Saturday, December 28, 2024

NPR, PBS Bracing For Funding Tussle


In his new role advising President-elect Donald J. Trump, Elon Musk has floated sweeping cuts to the federal government, including the elimination of entire departments and the firing of agency leaders. One of the most concrete proposals on his list is eliminating hundreds of millions of dollars in annual funding that the government funnels to PBS and NPR stations, home to cultural touchstones like Elmo, Big Bird and “Fresh Air.”

For decades, NPR and PBS have overcome similar threats. But this year, “the attention and intensity” of the calls to defund public media seem greater, said Michael Isip, the president and chief executive of KQED, which operates NPR and PBS stations in the San Francisco Bay Area.

The NY Times reports NPR and PBS stations are bracing for the fight. After the election, leaders of NPR’s biggest member stations circulated a report that warned “it would be unwise to assume that events will play out as they have in the past,” with regard to their federal funding. PBS received an update on the situation from political consultants at a board meeting in early December. And station directors in some states are already making their case to legislators.
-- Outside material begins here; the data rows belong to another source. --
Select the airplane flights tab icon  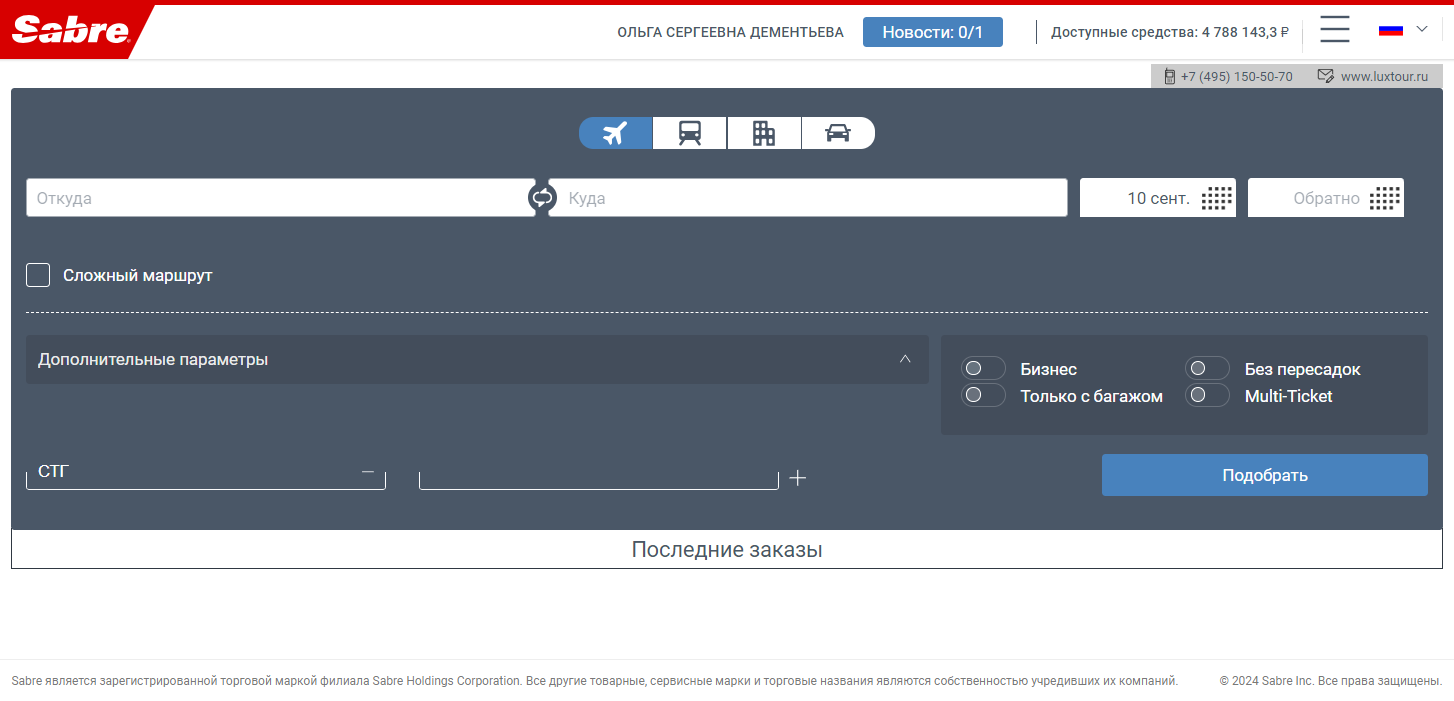[615, 133]
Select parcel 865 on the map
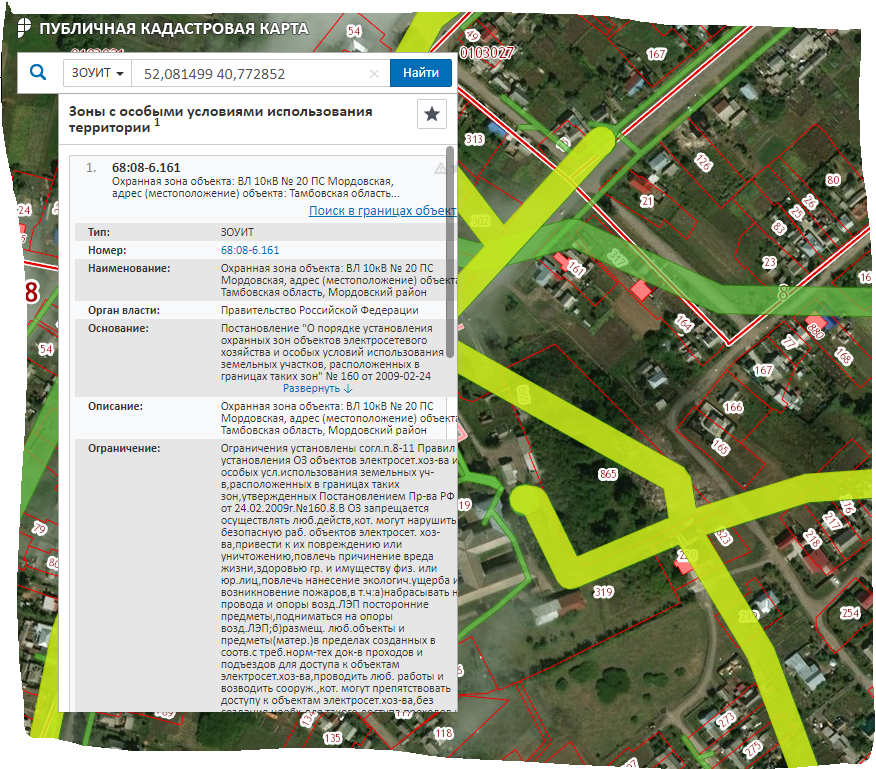Image resolution: width=876 pixels, height=769 pixels. (x=607, y=474)
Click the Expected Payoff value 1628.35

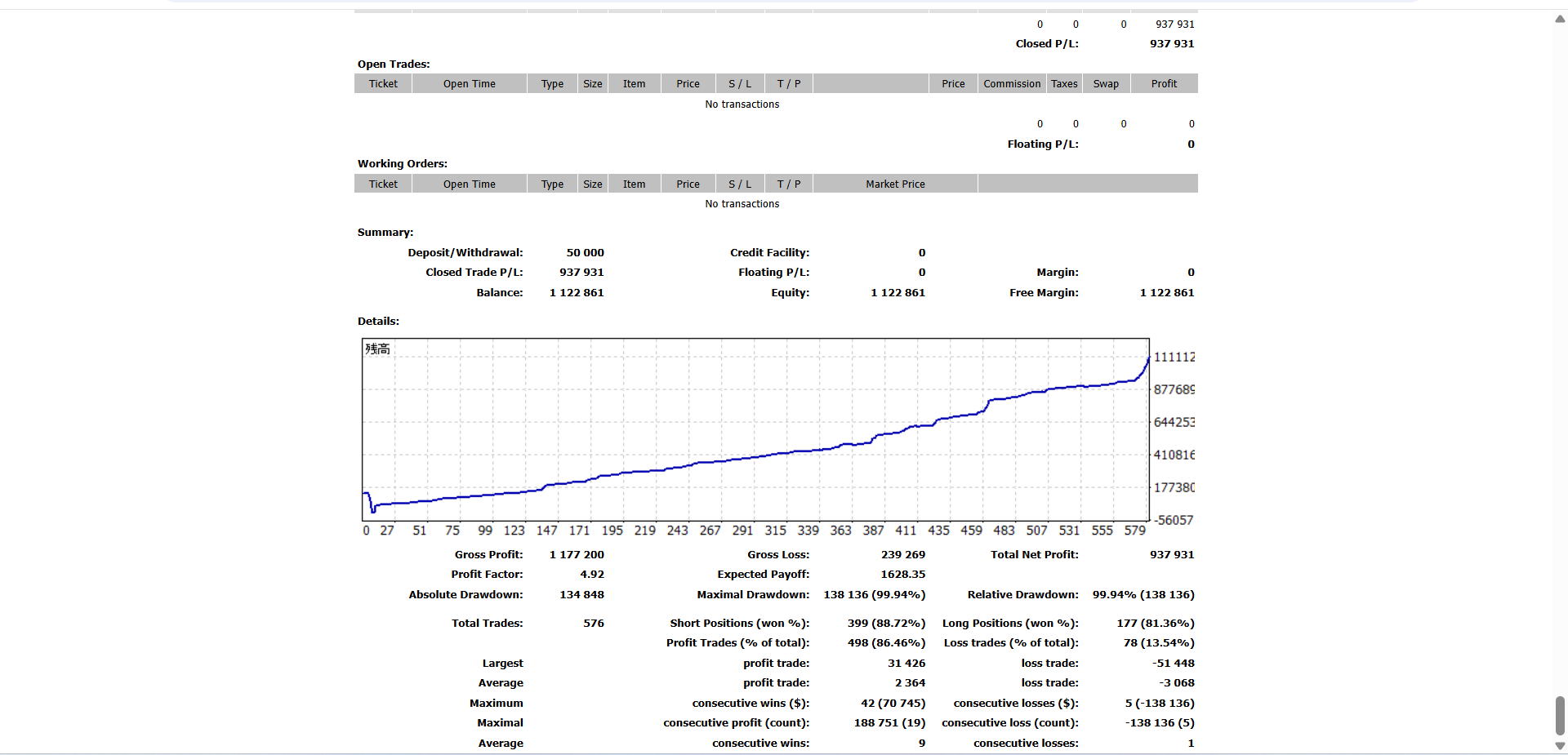[x=902, y=575]
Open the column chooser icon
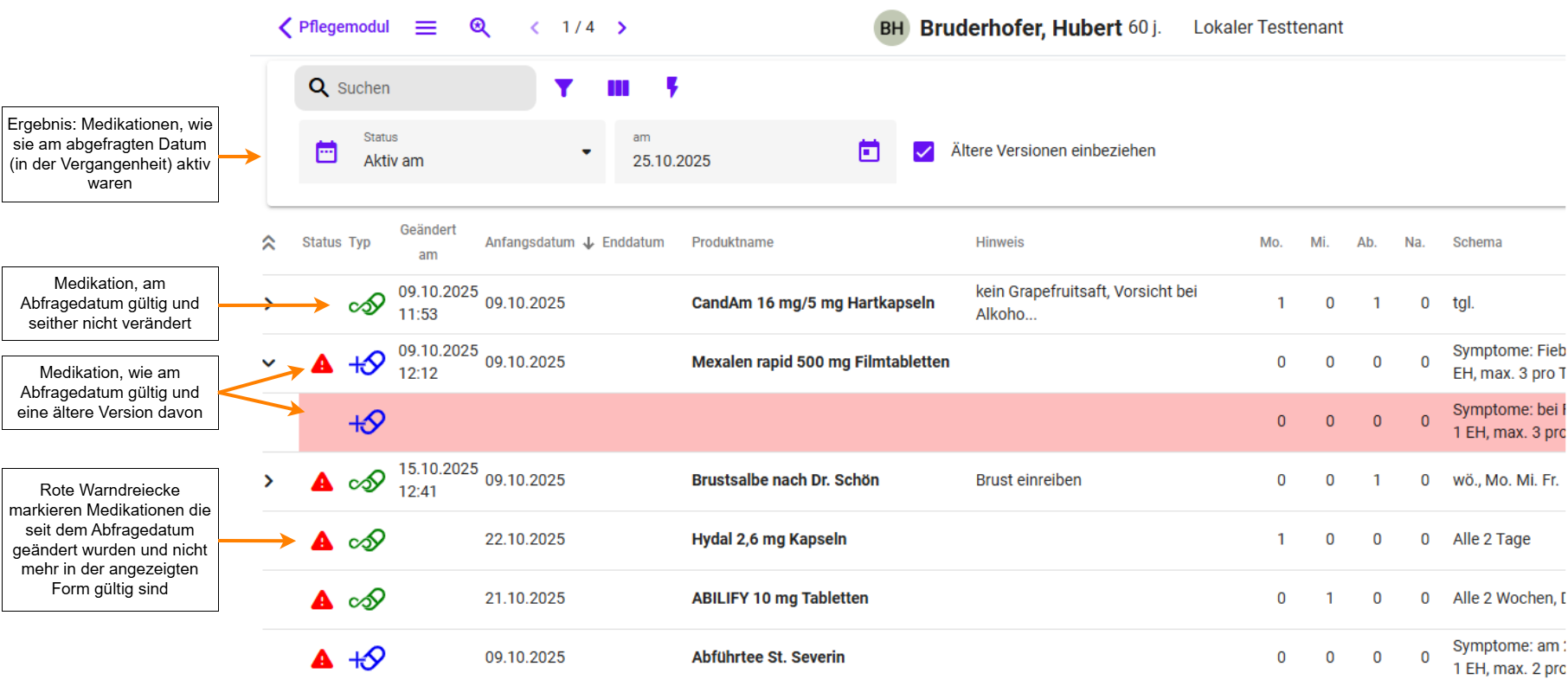 pyautogui.click(x=618, y=88)
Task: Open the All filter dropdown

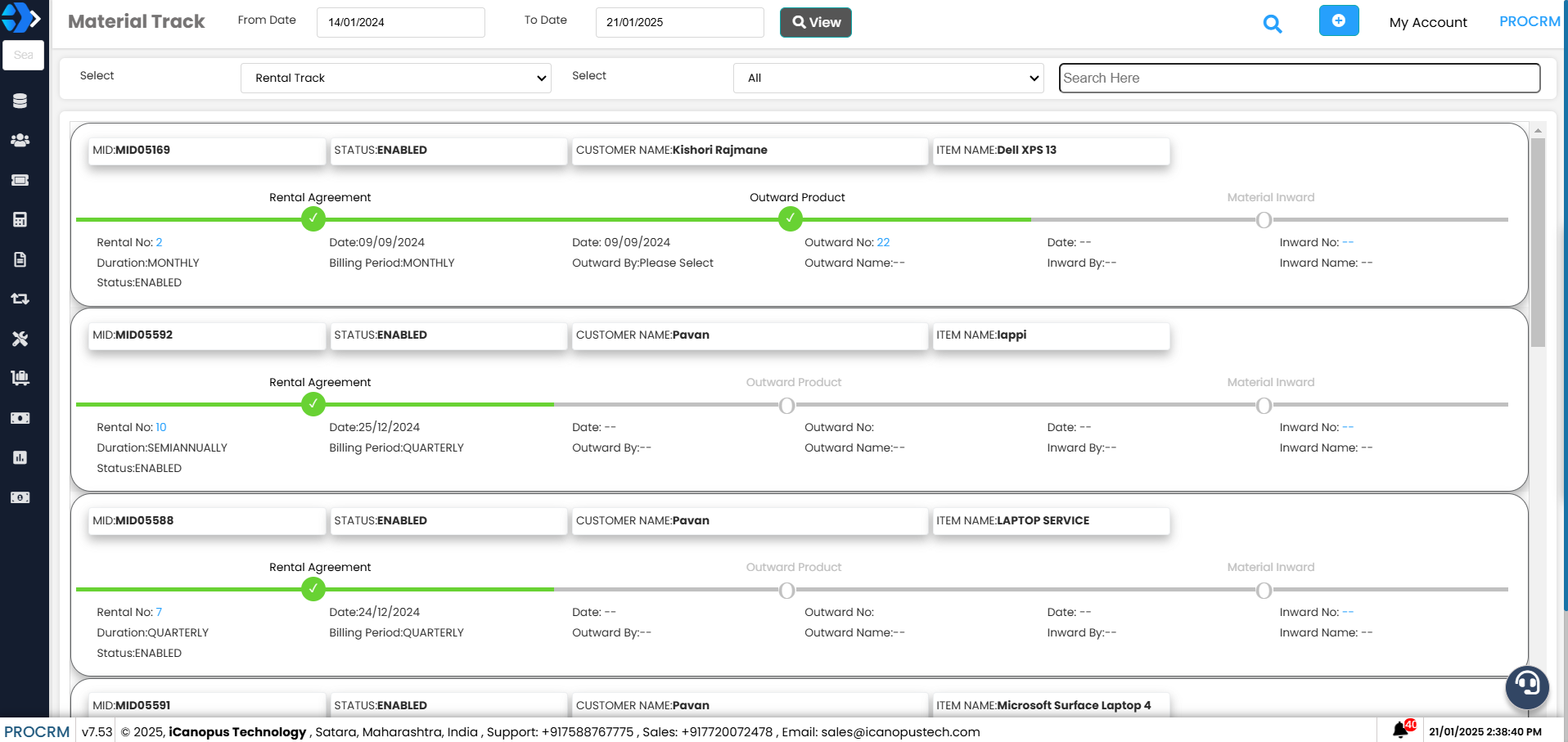Action: 888,78
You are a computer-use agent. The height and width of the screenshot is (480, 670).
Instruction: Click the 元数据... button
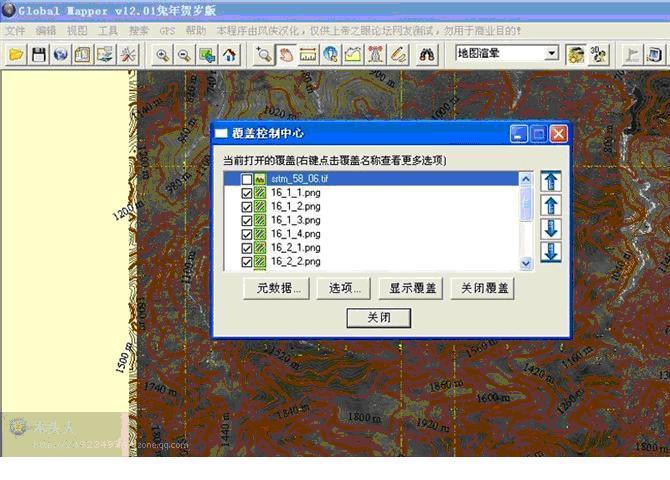pyautogui.click(x=277, y=288)
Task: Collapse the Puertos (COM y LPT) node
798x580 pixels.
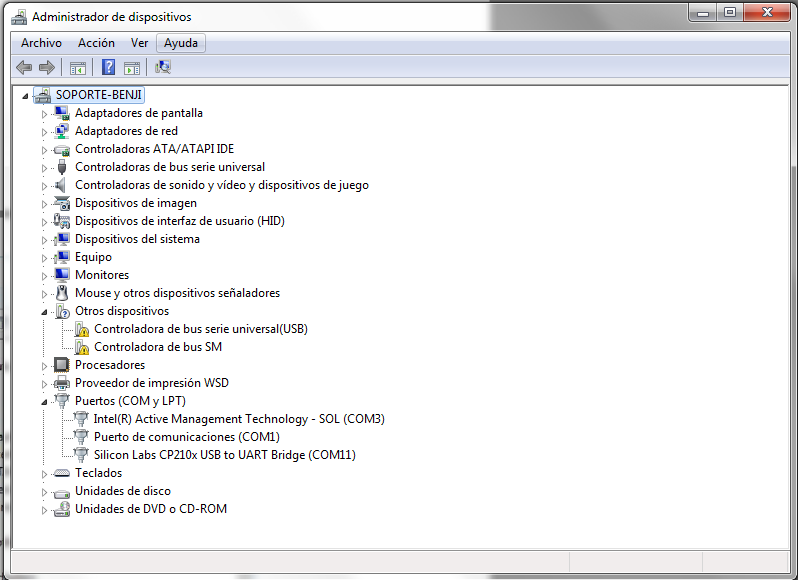Action: click(x=44, y=401)
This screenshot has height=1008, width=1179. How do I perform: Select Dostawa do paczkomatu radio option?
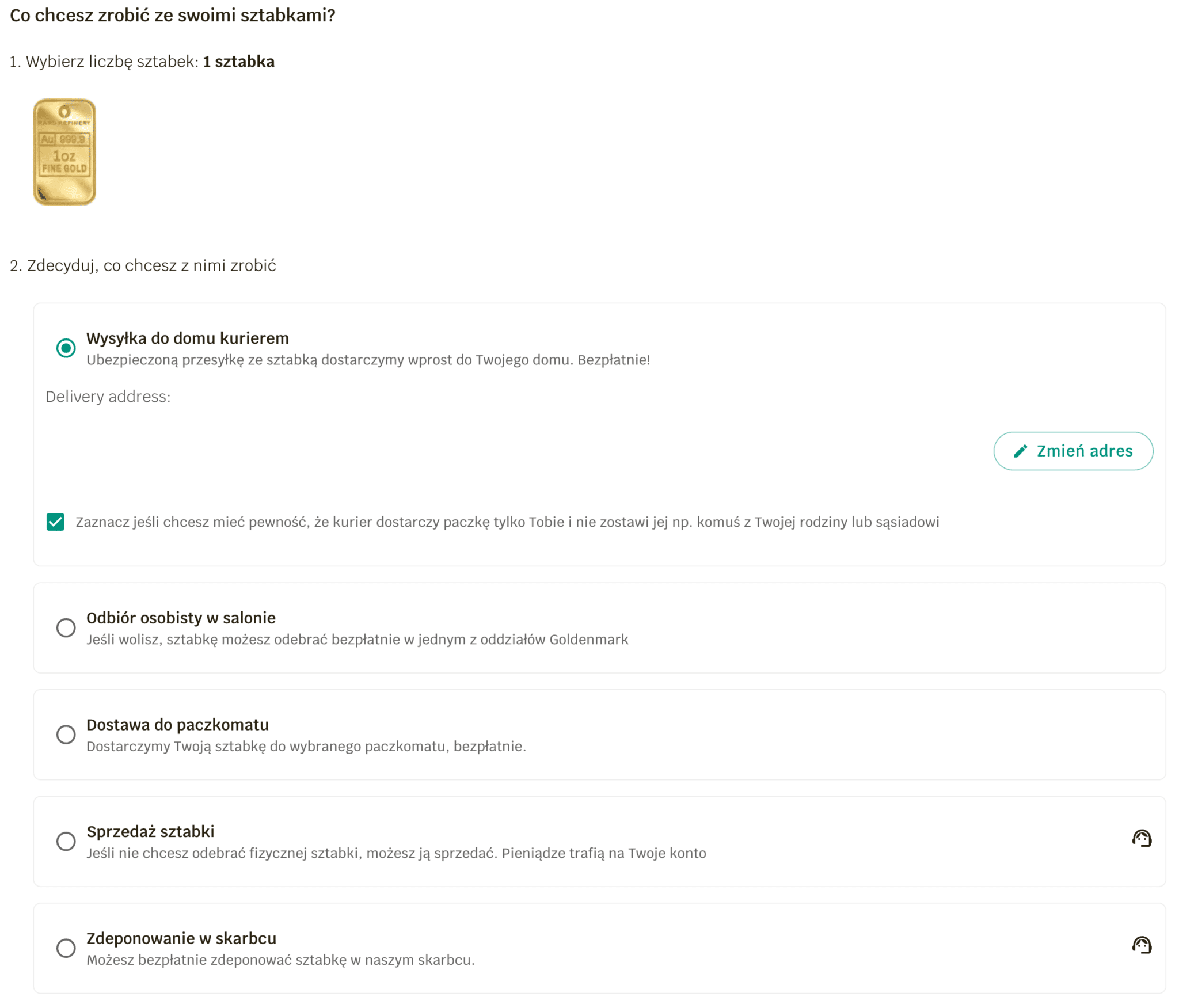(66, 735)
Internally, NPR is preparing for a variety of funding possibilities, including that government money will be clawed back immediately, according to two people briefed on the network’s planning.

While many Americans know NPR and PBS by popular programs like “Sesame Street” and “All Things Considered,” those national organizations are merely the most visible part of a network of local stations crisscrossing the United States — a network that depends on public funding for local news, educational programming and emergency alerts. More than 98 percent of the U.S. population lives within listening range of at least one of the more than 1,000 public radio stations that carry NPR programming, and many stations use government funding to buy shows and pay for their newsrooms.

An NPR spokesperson, Isabel Lara, said defunding public radio would result in less money for local journalism, including coverage of sports and culture. She added that the network regularly planned for a variety of different financial outcomes. “Cutting public media funding means cutting funding to local communities,” she said.

1 comment:

  1. NPR should be funded only from the DNC and the liberal institutions they pander too. They are using US tax dollars simply to steal from the people. The childrens programs have plenty of funding to move to other networks.